Prickett [00:18:23] I think we've had such a great discussion. And as we wrap up here, I have two final questions. For you, Michelle, tell us about how it feels to have your two beautiful babies, and how you have been transitioning into a new mom. 

Goldstein [00:18:37] Short answer: amazing. Surreal. So surreal. There are 10 months already. I'm planning their birthday party. I feel like I was just giving birth. I look at them in disbelief. I really, every day I do. And I heard this when I was going through these struggles, and it is true, especially with twins, you're human, you're tired, you get frustrated, you're overwhelmed. But there is a level of just appreciation after everything I've gone through that makes it easier. The nights that I'm up, I'm like, OK, but I'm so grateful for them that it makes it a little easier to handle. So, it's been amazing and I am forever grateful to Kara. She didn't give up on me. 

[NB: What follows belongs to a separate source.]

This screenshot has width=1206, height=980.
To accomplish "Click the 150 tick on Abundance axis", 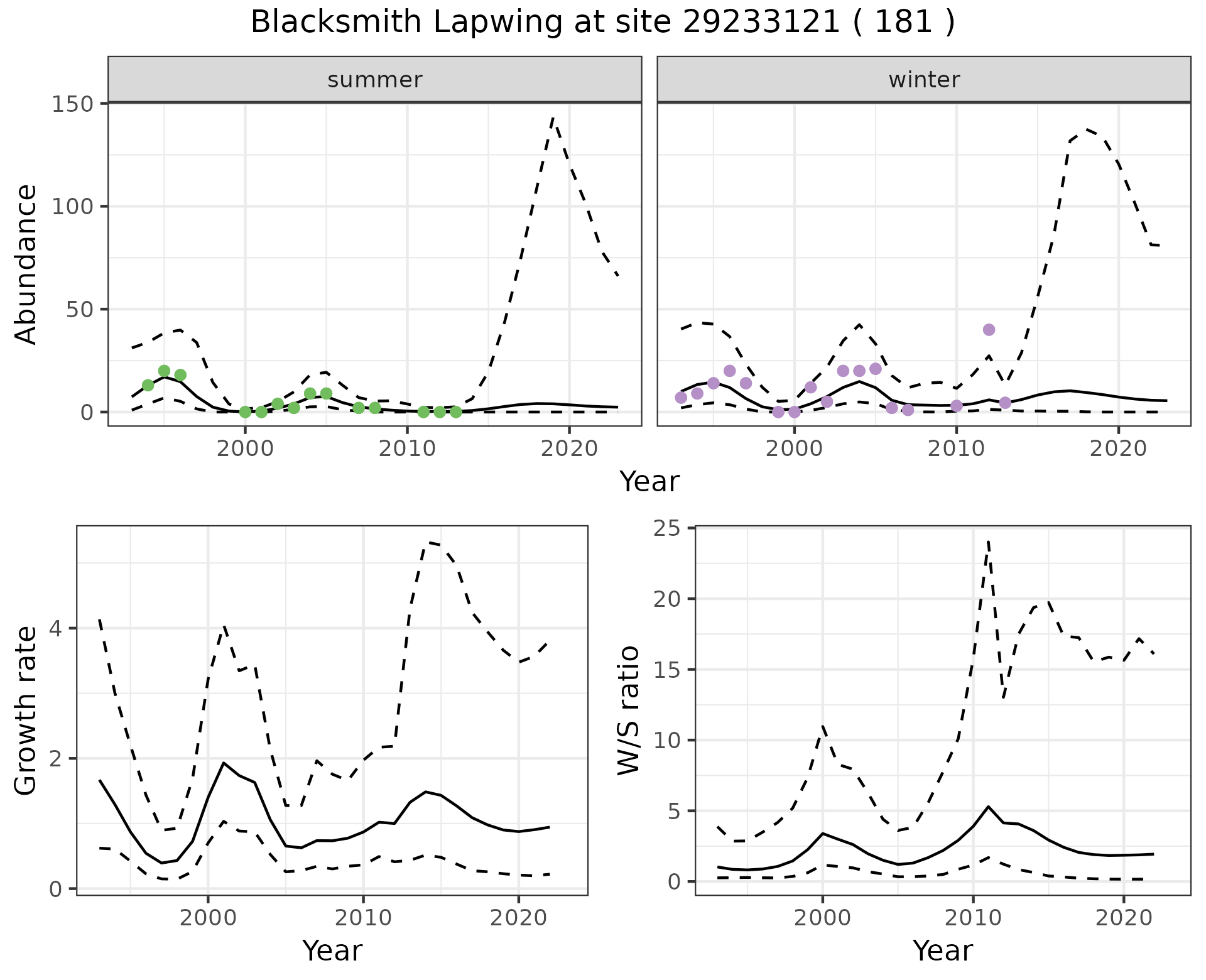I will point(72,104).
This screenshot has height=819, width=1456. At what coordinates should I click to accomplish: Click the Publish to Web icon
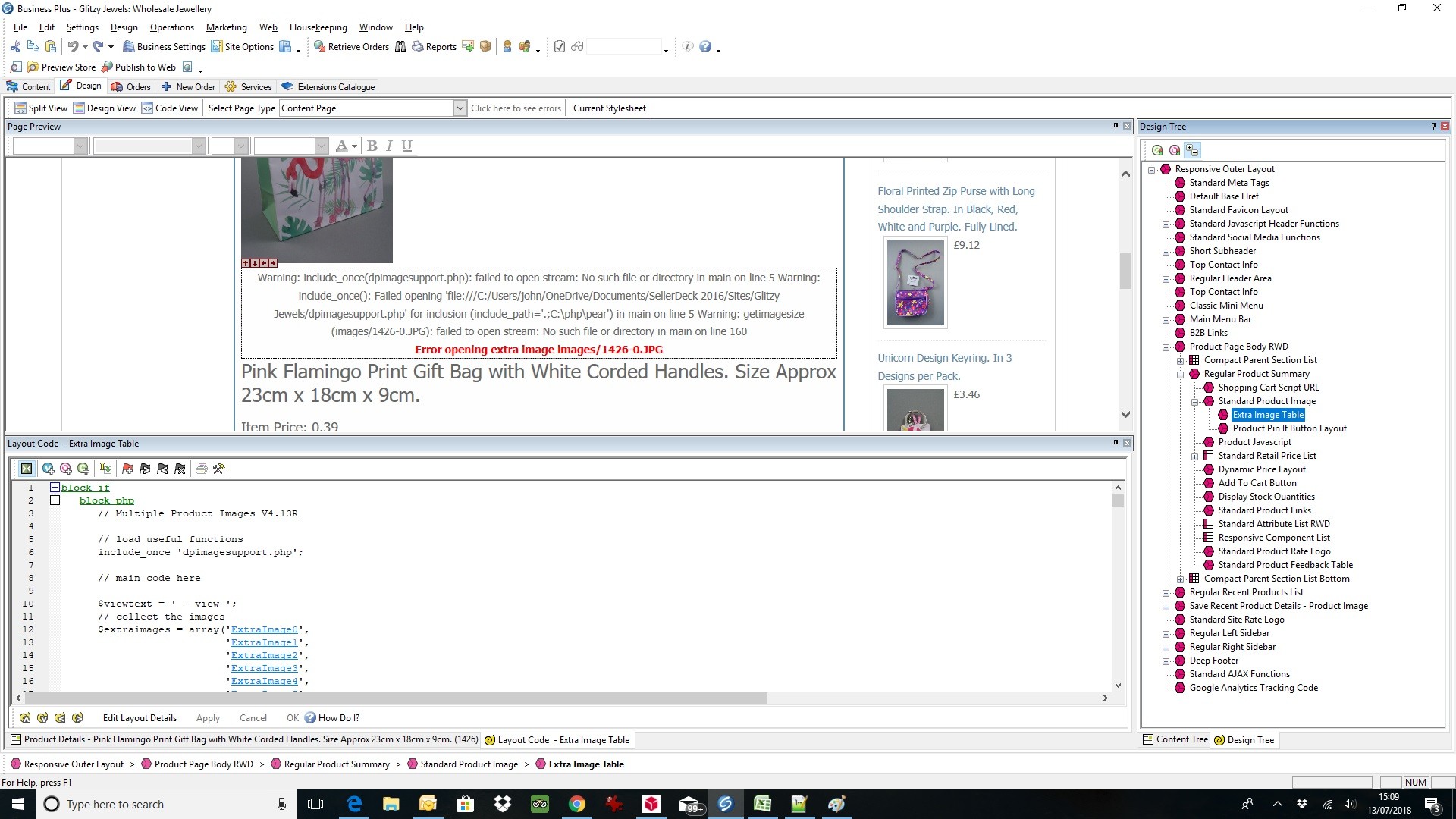pyautogui.click(x=108, y=67)
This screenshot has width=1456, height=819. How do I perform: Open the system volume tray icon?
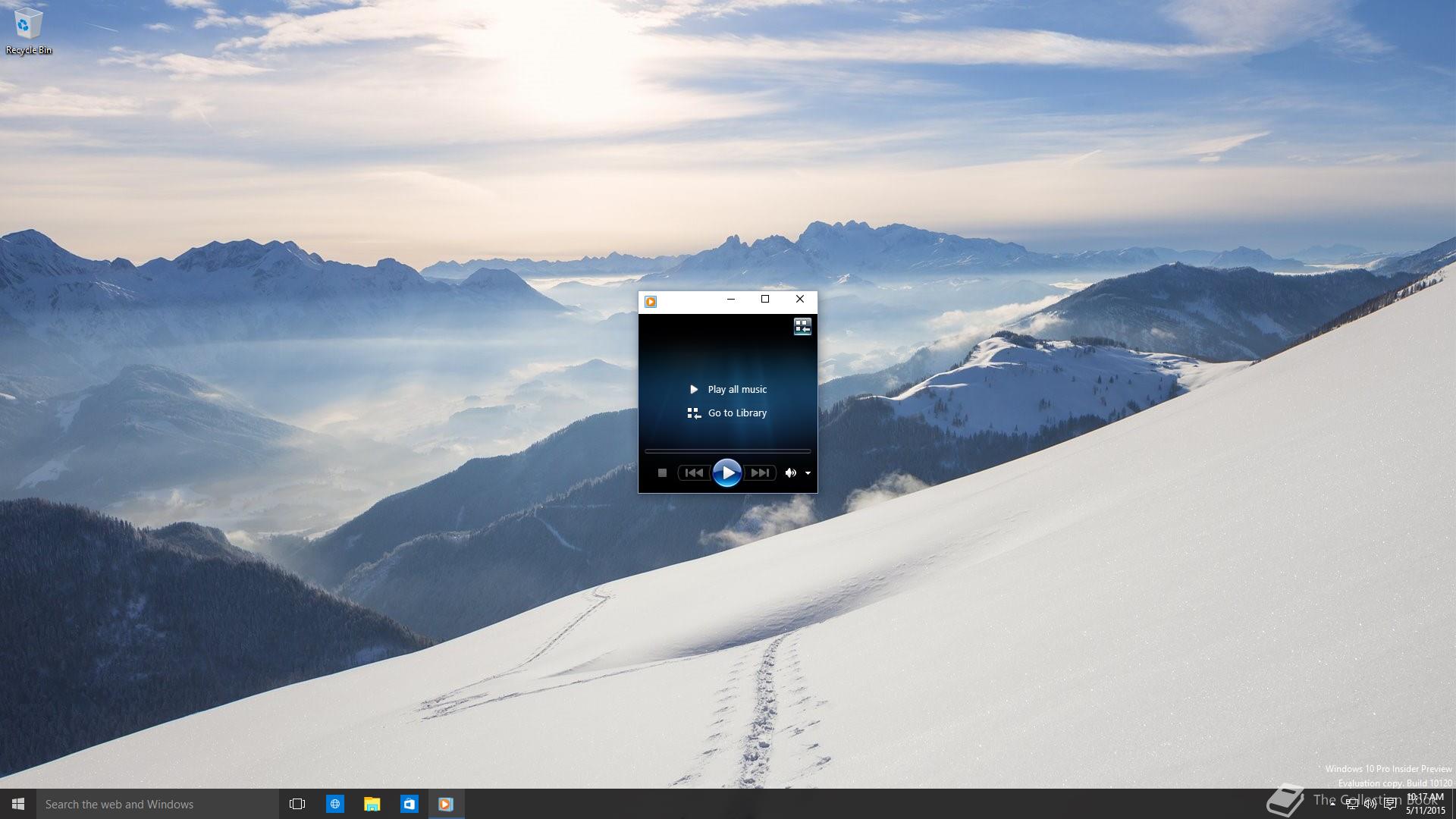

Goldman [00:19:25] And I just have to say, I mean, Michelle, like the moment I met those girls, I, I mean, you know, I bawled like a baby. Like, there's nothing like seeing you as a mom. I've known you through all of these stages of life and knew that you were destined to be an amazing mom. Like I've never seen you so in your element as you are now as a mom. And I rarely get to see that with my patients. I never get to see kind of the the year after they're born. I see maybe I'll get a baby picture and and it's just like, so meaningful to know that they've built their family and they're glowing with their new family. But I don't get to see the progression. And so to see you and Mike just be the most amazing parents to these beautiful girls and to watch them grow, it is the privilege of a lifetime. 

Russell [00:20:12] Well, thank you so much, Michelle and Dr. Goldman , for joining us and sharing the story of friendship, hope, babies and the impact of fertility treatment. 

Goldman [00:20:22] Thank you so much for having us. 

Goldman [00:20:24] Thank you for having us. 

Russell [00:20:29] Thanks for listening to Get Better. 

Gates [00:20:31] We hope you leave this podcast better than when you started.